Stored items
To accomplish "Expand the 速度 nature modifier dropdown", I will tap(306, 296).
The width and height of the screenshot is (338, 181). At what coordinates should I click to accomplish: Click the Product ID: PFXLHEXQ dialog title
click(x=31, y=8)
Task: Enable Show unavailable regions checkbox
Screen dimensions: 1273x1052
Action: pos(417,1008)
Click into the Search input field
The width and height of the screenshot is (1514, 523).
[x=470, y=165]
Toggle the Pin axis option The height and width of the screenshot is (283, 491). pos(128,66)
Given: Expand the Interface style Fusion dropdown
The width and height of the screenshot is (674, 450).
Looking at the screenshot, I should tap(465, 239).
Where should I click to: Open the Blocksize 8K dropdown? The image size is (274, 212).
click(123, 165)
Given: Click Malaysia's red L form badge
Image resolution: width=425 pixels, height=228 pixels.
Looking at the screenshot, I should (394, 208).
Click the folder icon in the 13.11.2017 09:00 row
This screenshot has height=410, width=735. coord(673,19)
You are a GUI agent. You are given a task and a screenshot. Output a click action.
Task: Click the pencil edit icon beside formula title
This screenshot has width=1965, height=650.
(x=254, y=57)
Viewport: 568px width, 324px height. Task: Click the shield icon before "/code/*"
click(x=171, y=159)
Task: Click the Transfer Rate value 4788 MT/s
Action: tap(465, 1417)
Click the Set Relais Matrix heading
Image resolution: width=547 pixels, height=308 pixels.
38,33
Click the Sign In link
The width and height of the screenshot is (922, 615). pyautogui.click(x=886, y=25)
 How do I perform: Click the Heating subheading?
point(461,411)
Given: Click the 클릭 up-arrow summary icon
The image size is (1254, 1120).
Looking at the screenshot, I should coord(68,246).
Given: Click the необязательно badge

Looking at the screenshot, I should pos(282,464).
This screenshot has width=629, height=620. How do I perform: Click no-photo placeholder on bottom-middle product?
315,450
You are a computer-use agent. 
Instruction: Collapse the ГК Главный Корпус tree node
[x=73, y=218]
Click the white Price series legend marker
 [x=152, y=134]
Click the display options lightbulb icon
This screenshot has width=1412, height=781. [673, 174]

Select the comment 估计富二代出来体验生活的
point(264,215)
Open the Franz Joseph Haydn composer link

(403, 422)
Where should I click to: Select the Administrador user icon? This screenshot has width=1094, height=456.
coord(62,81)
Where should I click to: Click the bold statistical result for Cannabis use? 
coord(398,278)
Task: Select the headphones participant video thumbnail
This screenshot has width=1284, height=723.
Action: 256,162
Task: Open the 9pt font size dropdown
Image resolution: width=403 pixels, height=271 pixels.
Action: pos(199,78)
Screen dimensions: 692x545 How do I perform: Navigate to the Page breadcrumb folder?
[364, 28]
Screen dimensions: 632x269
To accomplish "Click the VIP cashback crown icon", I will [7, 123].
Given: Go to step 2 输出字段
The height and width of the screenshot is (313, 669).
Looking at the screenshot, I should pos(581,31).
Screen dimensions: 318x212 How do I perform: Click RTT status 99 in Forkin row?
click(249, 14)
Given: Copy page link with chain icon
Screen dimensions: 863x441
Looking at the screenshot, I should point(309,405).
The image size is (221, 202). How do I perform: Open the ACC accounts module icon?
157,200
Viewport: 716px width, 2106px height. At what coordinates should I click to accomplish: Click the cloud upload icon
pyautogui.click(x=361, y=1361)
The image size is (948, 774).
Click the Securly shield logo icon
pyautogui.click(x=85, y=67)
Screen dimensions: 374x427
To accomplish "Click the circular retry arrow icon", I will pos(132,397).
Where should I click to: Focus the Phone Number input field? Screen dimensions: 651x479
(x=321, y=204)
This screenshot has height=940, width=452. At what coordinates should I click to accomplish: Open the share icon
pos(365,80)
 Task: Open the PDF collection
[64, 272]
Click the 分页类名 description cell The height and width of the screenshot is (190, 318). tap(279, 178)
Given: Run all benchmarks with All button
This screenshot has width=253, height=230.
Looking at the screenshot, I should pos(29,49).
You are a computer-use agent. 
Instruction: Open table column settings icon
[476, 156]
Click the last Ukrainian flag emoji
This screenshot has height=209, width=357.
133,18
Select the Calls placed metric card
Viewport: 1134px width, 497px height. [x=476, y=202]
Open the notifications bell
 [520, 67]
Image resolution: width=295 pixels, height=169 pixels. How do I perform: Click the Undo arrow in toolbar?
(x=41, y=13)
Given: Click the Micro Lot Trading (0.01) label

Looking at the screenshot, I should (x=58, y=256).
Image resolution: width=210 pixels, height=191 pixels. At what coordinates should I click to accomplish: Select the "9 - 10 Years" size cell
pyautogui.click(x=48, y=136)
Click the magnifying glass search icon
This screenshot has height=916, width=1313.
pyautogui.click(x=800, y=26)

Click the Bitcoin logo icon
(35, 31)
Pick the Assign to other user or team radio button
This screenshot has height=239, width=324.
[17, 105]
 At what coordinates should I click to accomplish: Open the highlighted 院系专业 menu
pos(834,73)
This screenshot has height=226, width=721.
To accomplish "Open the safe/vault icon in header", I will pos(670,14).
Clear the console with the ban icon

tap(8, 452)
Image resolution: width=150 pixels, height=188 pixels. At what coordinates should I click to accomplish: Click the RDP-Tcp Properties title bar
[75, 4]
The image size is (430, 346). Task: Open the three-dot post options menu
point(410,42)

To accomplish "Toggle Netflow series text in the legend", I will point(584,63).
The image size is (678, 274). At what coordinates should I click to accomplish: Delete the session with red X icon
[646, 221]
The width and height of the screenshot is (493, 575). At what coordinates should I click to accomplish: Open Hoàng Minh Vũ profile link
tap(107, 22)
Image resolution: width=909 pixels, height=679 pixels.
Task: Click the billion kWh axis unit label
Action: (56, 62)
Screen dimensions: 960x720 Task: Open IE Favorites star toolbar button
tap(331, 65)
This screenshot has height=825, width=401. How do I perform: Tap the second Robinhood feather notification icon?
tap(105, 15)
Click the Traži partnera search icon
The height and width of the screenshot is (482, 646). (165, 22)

EXERCISE:
Print the records verbatim, stopping after the "Click the Set Relais Matrix heading" line.

EXERCISE RESPONSE:
To accomplish "Expand the 速度 nature modifier dropdown", I will tap(306, 296).
The width and height of the screenshot is (338, 181). At what coordinates should I click to accomplish: Click the Product ID: PFXLHEXQ dialog title
click(x=31, y=8)
Task: Enable Show unavailable regions checkbox
Screen dimensions: 1273x1052
Action: pos(417,1008)
Click into the Search input field
The width and height of the screenshot is (1514, 523).
[x=470, y=165]
Toggle the Pin axis option The height and width of the screenshot is (283, 491). pos(128,66)
Given: Expand the Interface style Fusion dropdown
The width and height of the screenshot is (674, 450).
Looking at the screenshot, I should tap(465, 239).
Where should I click to: Open the Blocksize 8K dropdown? The image size is (274, 212).
click(123, 165)
Given: Click Malaysia's red L form badge
Image resolution: width=425 pixels, height=228 pixels.
Looking at the screenshot, I should (394, 208).
Click the folder icon in the 13.11.2017 09:00 row
This screenshot has height=410, width=735. coord(673,19)
You are a GUI agent. You are given a task and a screenshot. Output a click action.
Task: Click the pencil edit icon beside formula title
This screenshot has width=1965, height=650.
(x=254, y=57)
Viewport: 568px width, 324px height. Task: Click the shield icon before "/code/*"
click(x=171, y=159)
Task: Click the Transfer Rate value 4788 MT/s
Action: tap(465, 1417)
Click the Set Relais Matrix heading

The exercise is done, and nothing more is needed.